Politique

Crime de guerre : l’Iran visé par des critiques liées au recrutement d’enfants


Les critiques internationales en matière de droits humains s’intensifient contre l’Iran à la suite d’allégations de « recrutement d’enfants » dans des activités à caractère sécuritaire et militaire, des pratiques que des observateurs estiment susceptibles de constituer un « crime de guerre ».

Des organisations de défense des droits humains ont averti que l’Iran recruterait des enfants âgés d’à peine 12 ans pour des rôles liés à l’armée, dans ce qui est décrit comme une tentative désespérée de mobiliser la population pour soutenir l’effort de guerre, selon le journal britannique The Independent.

Le journal a relayé des déclarations de Rahim Nadali, adjoint au directeur de la culture et des arts au sein du Corps des gardiens de la révolution islamique, publiées par l’agence officielle iranienne d’information de la défense, dans lesquelles il appelle la population à se porter volontaire pour « défendre la patrie ».

Nadali a indiqué que le Corps des gardiens de la révolution islamique offrirait aux Iraniens la possibilité de « participer » au conflit. Il a ajouté que des volontaires âgés de 12 ans et plus pourraient être envisagés pour des fonctions dans les domaines des opérations et de la sécurité, du soutien et de la logistique, des services et de l’approvisionnement, ainsi que de la santé et des soins.

Human Rights Watch : « crime de guerre »

L’organisation de défense des droits humains Human Rights Watch, basée aux États-Unis, a déclaré que le recrutement et l’utilisation d’enfants par l’armée constituent une violation des droits de l’enfant et un crime de guerre lorsque ces enfants ont moins de 15 ans.

Bill Van Esveld, directeur adjoint pour les droits de l’enfant au sein de l’organisation, a déclaré : « Il n’existe aucune justification à une campagne de recrutement militaire ciblant des enfants, en particulier ceux âgés de douze ans ».

Il a ajouté : « En résumé, les autorités iraniennes semblent prêtes à risquer la vie d’enfants pour disposer d’une main-d’œuvre supplémentaire ».

Nadali avait déclaré lors d’une interview télévisée le 26 mars : « Compte tenu des âges qui ont été demandés, nous avons fixé l’âge minimum à douze ans… Cela signifie qu’il y a désormais des enfants de douze et treize ans qui souhaitent être présents dans ce domaine ».

Il a indiqué que des civils pourraient contribuer à des patrouilles de renseignement, à des opérations d’inspection et à des patrouilles opérationnelles. Des opportunités auraient également été proposées pour le personnel médical, la préparation des repas et la distribution de fournitures aux soldats.

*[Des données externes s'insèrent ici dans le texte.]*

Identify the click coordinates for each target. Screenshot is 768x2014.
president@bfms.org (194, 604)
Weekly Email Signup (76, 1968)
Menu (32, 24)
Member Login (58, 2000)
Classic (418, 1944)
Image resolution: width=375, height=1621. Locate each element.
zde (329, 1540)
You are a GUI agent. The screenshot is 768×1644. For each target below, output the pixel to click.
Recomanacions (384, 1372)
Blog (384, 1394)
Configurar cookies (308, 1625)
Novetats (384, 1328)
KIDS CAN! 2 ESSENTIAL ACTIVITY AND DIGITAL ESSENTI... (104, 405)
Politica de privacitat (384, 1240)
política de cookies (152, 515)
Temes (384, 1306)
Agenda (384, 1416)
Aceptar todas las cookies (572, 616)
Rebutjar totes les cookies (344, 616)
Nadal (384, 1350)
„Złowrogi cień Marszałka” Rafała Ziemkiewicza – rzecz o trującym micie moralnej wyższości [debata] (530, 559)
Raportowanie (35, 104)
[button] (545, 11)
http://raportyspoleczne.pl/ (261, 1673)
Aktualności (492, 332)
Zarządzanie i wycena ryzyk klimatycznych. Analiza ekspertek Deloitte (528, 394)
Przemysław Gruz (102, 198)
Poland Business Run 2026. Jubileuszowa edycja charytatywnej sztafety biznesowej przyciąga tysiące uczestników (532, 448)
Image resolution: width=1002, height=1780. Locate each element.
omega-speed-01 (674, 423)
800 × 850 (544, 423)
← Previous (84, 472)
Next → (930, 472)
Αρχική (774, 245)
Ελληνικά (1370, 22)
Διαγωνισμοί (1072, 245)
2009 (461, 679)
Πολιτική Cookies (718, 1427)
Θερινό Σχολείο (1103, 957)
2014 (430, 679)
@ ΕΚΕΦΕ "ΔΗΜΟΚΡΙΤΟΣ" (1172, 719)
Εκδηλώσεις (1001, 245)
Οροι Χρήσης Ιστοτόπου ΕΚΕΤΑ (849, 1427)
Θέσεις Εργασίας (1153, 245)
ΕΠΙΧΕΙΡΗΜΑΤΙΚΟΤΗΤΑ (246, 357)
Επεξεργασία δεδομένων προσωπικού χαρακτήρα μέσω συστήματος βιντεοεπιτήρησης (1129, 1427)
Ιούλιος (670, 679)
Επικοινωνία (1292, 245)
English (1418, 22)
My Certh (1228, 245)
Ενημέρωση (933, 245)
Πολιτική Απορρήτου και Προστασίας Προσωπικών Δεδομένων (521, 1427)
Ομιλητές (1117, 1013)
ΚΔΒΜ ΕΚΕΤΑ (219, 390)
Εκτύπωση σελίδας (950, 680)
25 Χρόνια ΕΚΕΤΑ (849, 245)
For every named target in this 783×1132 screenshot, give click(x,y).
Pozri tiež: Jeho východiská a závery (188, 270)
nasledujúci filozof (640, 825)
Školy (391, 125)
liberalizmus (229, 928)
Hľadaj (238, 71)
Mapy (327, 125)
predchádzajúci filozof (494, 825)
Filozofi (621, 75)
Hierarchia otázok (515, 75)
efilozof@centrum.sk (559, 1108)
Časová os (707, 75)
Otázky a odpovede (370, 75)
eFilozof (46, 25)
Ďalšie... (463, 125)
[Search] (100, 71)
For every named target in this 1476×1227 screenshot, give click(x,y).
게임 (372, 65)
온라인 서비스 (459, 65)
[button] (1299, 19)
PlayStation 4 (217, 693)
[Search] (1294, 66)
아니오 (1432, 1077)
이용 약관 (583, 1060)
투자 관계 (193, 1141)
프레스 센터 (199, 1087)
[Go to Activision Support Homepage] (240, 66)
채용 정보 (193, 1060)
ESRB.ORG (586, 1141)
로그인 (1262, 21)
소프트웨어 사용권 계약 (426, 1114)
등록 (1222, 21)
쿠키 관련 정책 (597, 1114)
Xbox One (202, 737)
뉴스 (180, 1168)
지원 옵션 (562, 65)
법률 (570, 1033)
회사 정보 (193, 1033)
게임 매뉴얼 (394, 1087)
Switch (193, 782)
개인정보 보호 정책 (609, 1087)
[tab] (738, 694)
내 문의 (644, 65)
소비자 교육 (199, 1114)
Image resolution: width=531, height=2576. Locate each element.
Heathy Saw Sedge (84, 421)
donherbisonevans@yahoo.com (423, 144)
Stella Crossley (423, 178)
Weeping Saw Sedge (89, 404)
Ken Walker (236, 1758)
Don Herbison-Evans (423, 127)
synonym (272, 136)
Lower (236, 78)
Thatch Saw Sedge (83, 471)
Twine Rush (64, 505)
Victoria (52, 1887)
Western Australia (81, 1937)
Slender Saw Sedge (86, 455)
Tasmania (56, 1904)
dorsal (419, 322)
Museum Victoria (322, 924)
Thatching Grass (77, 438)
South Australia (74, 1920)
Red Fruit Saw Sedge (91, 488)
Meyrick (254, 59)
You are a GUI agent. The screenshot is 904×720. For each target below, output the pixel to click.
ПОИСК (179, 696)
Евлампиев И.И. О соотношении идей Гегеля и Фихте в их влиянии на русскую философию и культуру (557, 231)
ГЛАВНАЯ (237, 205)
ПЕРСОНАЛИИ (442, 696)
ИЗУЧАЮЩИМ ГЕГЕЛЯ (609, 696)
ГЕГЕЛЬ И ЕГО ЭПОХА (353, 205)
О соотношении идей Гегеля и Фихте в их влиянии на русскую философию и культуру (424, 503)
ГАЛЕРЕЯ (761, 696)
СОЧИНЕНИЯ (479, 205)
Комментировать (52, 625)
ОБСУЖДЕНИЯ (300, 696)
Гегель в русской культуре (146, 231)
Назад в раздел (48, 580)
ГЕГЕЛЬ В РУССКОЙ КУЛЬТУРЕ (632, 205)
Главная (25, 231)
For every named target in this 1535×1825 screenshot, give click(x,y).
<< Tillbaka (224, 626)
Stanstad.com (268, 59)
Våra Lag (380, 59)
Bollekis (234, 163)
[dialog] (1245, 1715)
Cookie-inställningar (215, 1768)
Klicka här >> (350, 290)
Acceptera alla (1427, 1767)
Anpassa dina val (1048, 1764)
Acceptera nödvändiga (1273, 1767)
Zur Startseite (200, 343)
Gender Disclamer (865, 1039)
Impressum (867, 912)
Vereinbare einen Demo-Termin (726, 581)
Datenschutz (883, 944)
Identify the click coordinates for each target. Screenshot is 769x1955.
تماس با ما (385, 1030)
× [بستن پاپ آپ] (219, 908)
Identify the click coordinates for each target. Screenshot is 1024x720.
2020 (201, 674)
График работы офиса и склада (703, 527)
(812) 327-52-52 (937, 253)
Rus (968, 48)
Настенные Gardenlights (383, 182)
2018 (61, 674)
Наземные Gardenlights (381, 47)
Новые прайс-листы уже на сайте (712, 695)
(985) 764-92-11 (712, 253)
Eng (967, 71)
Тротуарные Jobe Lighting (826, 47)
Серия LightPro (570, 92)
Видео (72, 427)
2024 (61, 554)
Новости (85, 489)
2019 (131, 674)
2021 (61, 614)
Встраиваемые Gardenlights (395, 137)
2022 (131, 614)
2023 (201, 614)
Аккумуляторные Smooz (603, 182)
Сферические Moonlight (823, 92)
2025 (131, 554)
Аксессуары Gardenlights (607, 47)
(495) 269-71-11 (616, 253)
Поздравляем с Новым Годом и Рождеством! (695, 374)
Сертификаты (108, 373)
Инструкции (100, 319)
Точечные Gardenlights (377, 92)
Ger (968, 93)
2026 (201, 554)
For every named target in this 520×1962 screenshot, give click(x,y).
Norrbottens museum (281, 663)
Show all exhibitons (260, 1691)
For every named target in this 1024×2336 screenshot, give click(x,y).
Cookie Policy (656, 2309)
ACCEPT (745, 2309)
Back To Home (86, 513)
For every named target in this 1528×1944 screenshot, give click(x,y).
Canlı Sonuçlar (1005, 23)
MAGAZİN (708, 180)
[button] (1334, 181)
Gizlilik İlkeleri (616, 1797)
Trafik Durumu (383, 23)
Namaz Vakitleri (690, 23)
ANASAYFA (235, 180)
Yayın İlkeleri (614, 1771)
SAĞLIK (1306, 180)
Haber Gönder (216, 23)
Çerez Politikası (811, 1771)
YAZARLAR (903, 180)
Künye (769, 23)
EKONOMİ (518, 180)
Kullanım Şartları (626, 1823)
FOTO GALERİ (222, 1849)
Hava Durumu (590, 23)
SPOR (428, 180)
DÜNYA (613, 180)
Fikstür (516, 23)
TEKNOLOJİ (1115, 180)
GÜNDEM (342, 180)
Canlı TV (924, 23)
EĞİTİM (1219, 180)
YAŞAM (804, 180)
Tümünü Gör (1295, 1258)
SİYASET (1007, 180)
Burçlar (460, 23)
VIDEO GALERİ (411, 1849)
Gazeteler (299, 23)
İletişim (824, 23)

La BBC a rapporté, citant des témoins oculaires, que des enfants — dont certains armés — auraient été observés accomplissant des missions de sécurité à Téhéran et dans d’autres villes, malgré l’engagement de l’Iran à respecter une norme internationale coutumière criminalisant le recrutement d’enfants de moins de quinze ans.

De son côté, l’organisation de défense des droits humains Hengaw Organization for Human Rights a qualifié cette initiative de « crime systématique contre les enfants ». Hengaw avait signalé quelques jours plus tôt la mort de l’enfant Ali Reza Jafari (11 ans) à la suite d’une frappe de drone « alors qu’il accomplissait son devoir » à un point de contrôle à Téhéran, selon l’organisation des enseignants du Basij.

La mère de l’enfant a déclaré au journal gouvernemental Hamshahri que son père l’avait emmené au point de contrôle en raison d’un « manque de personnel ».